ZHAI Xin, HE Ying, YANG Zhen, GONG Ping   

  1. Key Laboratory of Structure-Based Drug Design & Discovery, Ministry of Education, School of Pharmaceutical Engineering, Shenyang Pharmaceutical University, Shenyang 110016, P. R. China
  • Received:2012-04-05 Revised:2012-05-15 Online:2013-02-01 Published:2013-01-23
  • Supported by:

    Supported by the National Natural Science Foundation of China(No.21002065) and the Science & Technology Project of Liaoning Province, China(No.LJQ201107).

Abstract:

A series of novel N-methylpicolinamide-moiety containing diarylthiosemicarbazide derivatives was prepared and evaluated for their in vitro antiproliferative activity against three cancer cell lines(human alveolar epithelial cell A549, human lung cancer cell H460 and human colorectal cancer cell HT-29) by 3-(4,5-dimethyl)thiazolyl-diphenyltetrazoliumromide(MTT) assay.
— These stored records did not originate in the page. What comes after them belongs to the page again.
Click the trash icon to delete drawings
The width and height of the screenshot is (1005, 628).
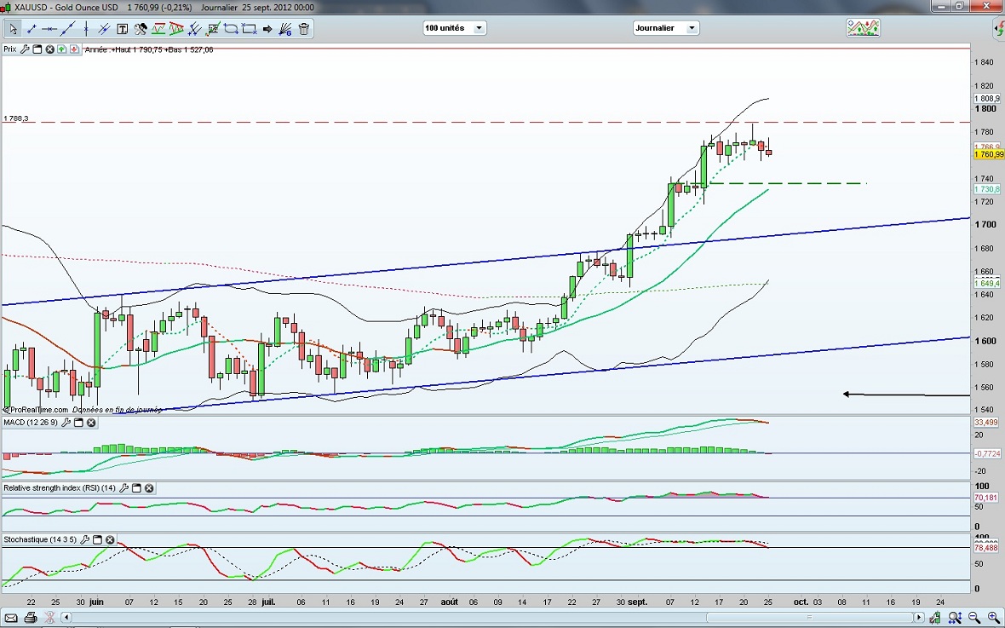click(303, 29)
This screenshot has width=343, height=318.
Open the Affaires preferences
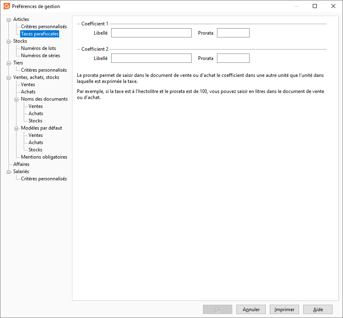21,164
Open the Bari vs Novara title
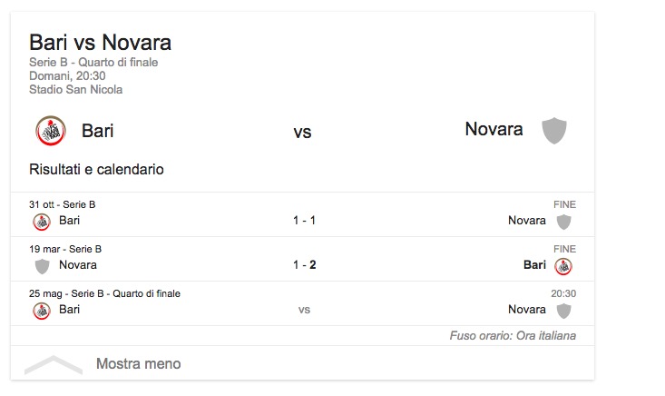665x396 pixels. click(x=100, y=43)
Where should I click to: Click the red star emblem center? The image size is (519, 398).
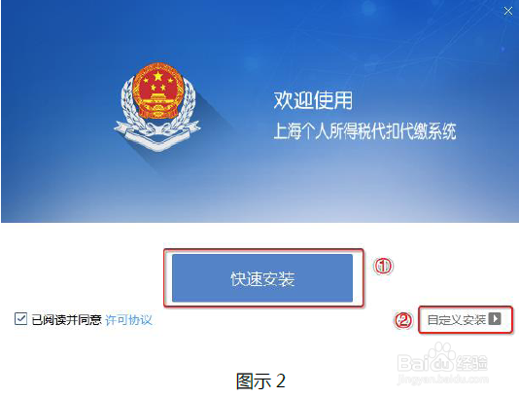pos(158,77)
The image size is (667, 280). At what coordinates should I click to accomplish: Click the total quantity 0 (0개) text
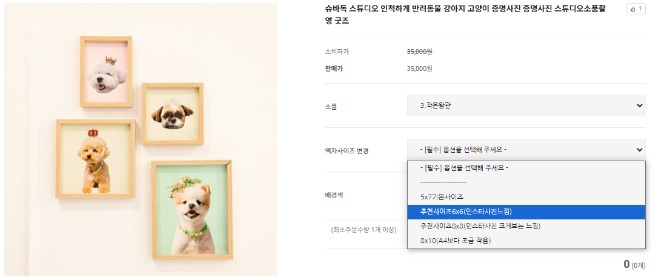[634, 265]
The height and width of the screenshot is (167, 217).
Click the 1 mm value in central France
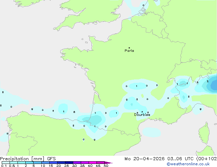coord(137,86)
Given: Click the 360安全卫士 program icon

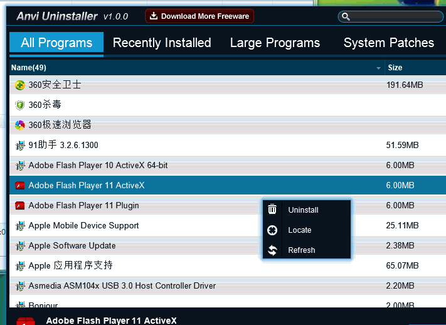Looking at the screenshot, I should pos(20,85).
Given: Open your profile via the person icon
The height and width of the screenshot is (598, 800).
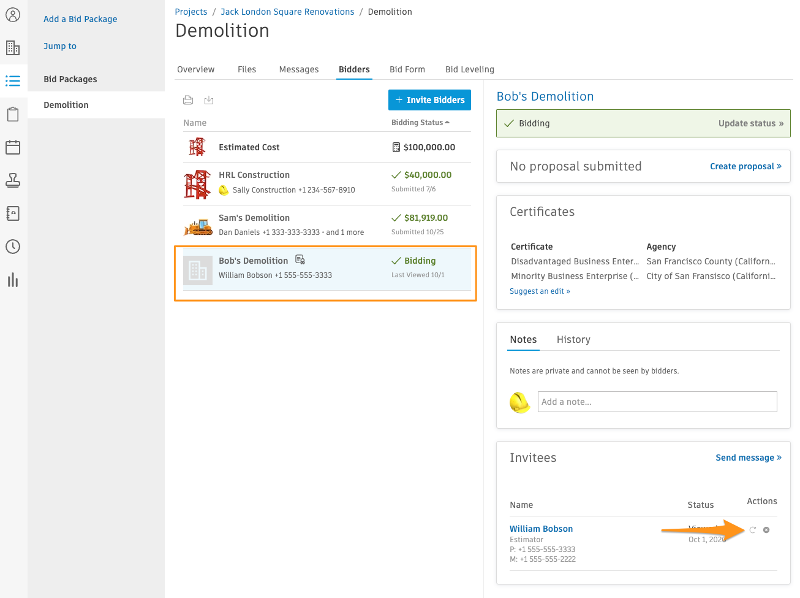Looking at the screenshot, I should click(x=13, y=15).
Six compounds(7b―7g) with halogen substituents exhibited preferable cytotoxicity against one or more cell lines in a low micromolar range. Especially, the most promising compound 7g exhibited remarkable antiproliferative activity with the IC50 values of 2.2, 1.8 and 5.2 μmol/L against A549, H460 and HT-29 cell lines respectively, which is comparable to sorafenib.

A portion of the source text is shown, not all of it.